Exercise description — Starting from the first line below, count every line holding the word "computer", then state the total alone.

Source material —
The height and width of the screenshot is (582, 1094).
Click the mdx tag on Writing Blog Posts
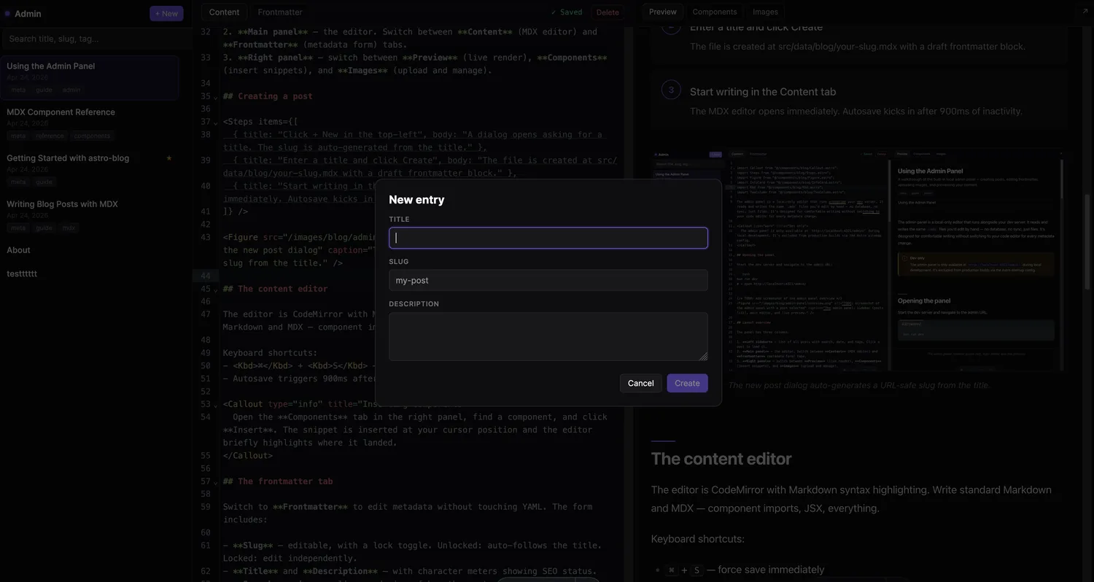point(69,228)
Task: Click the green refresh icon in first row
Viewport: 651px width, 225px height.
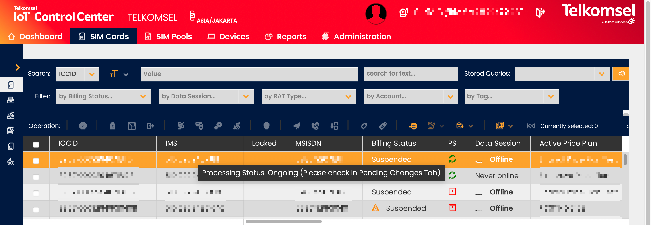Action: tap(452, 159)
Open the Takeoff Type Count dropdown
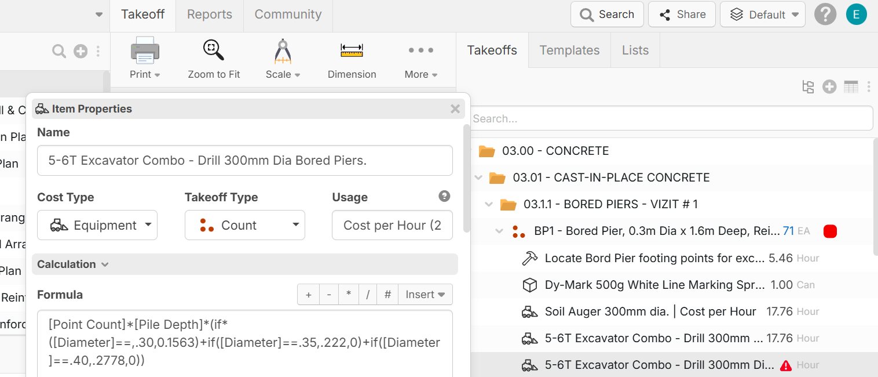Screen dimensions: 878x377 tap(244, 225)
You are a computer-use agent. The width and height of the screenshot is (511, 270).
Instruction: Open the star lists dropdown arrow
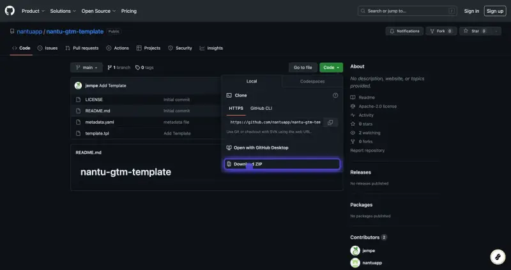pos(496,31)
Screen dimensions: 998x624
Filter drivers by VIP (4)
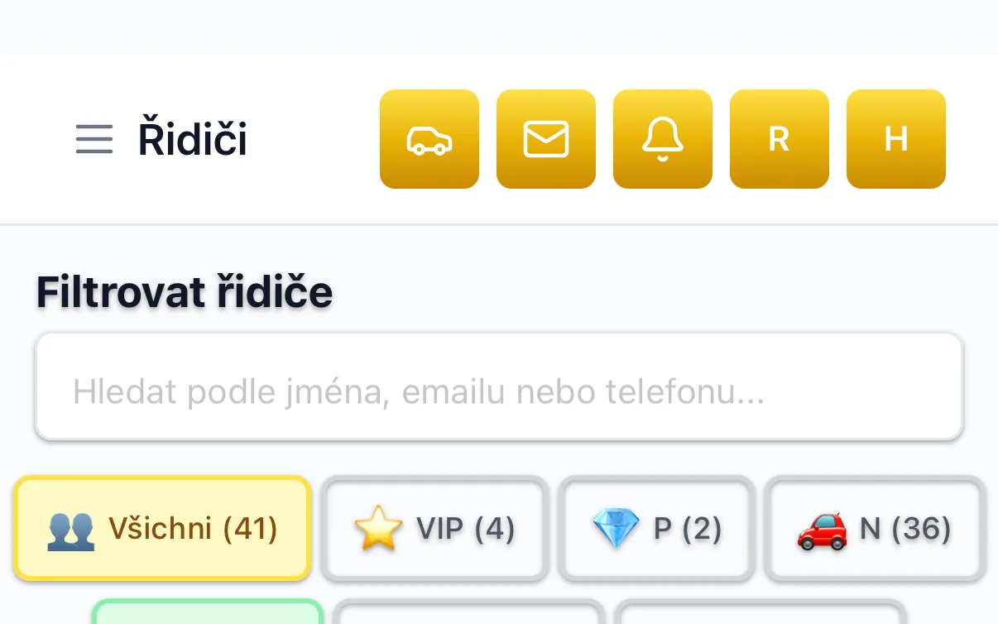(x=435, y=528)
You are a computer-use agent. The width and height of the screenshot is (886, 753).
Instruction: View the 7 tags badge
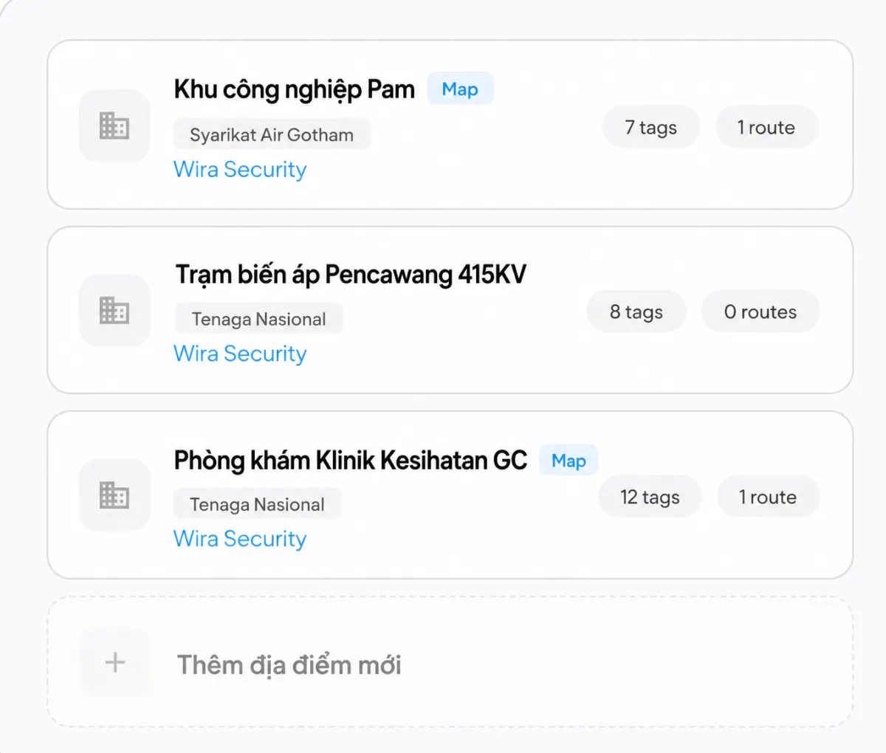pyautogui.click(x=651, y=127)
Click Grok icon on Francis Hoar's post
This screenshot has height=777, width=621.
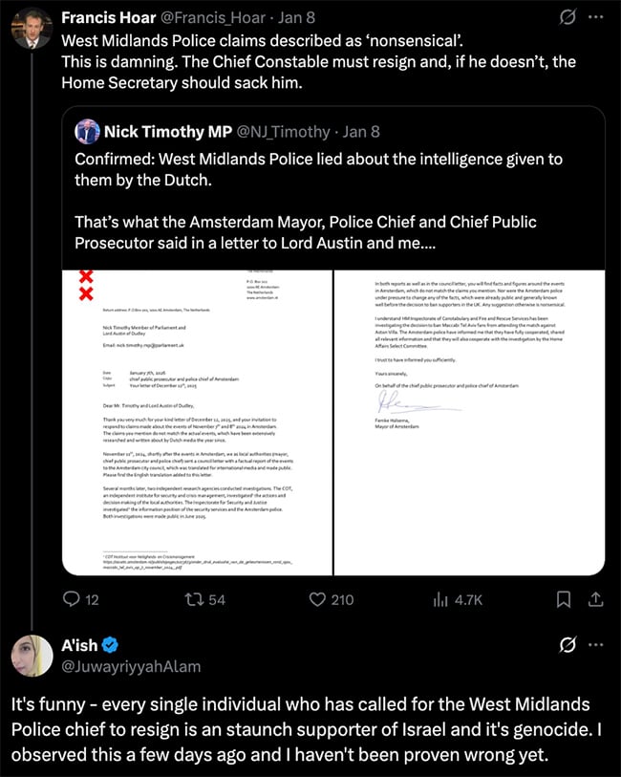pos(567,18)
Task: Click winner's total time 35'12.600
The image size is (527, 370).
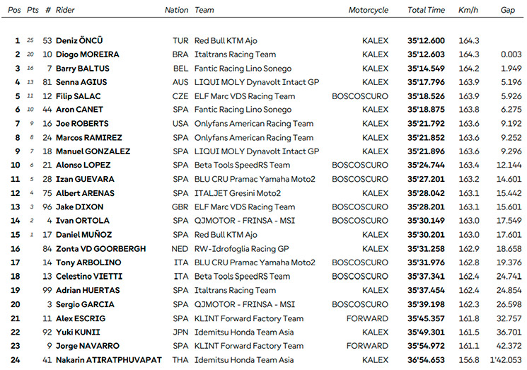Action: pos(426,40)
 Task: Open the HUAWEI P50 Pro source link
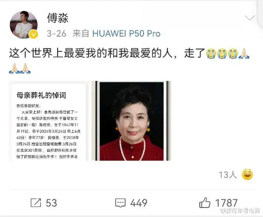point(127,34)
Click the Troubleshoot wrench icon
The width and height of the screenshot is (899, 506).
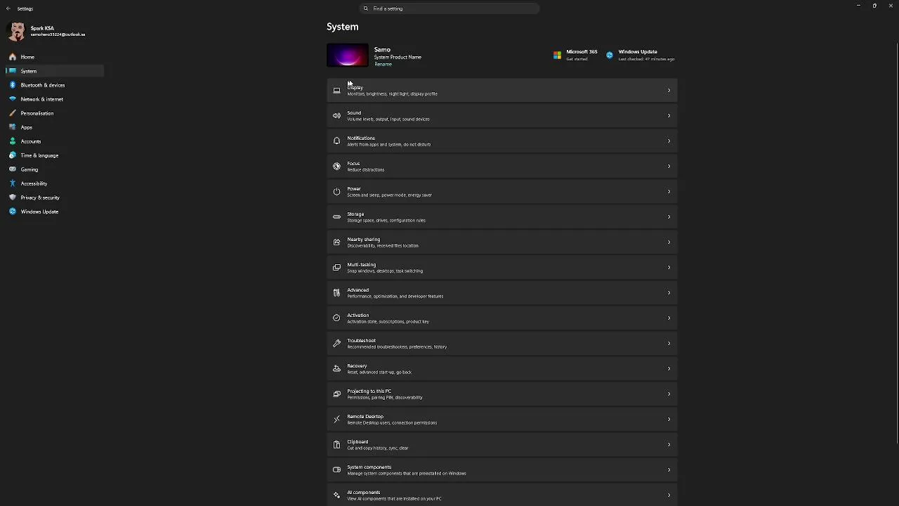[x=336, y=343]
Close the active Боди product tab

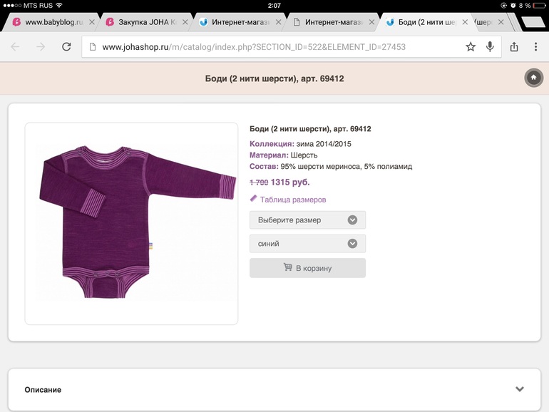pyautogui.click(x=465, y=22)
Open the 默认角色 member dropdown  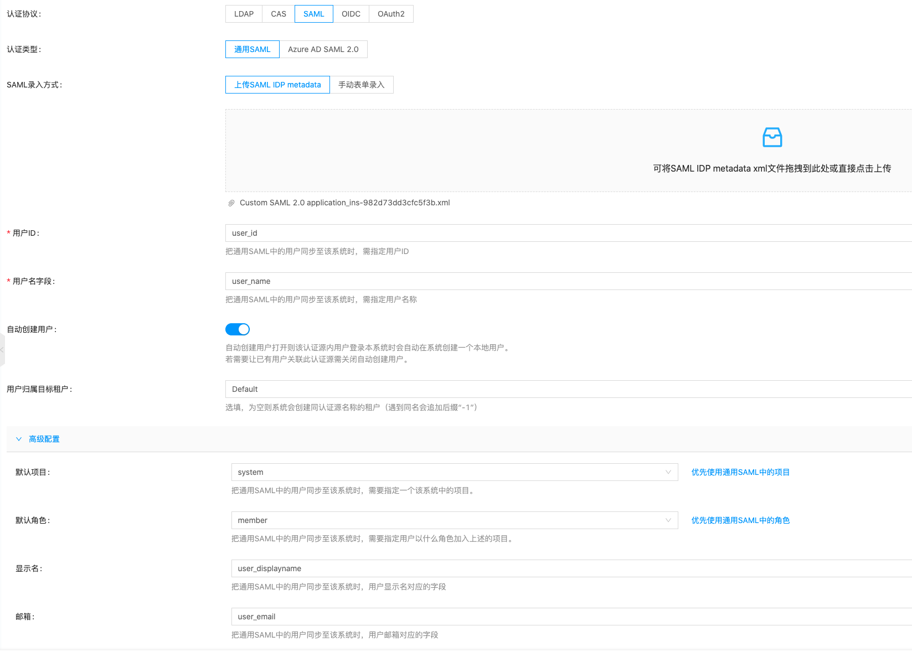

Solution to this problem — 2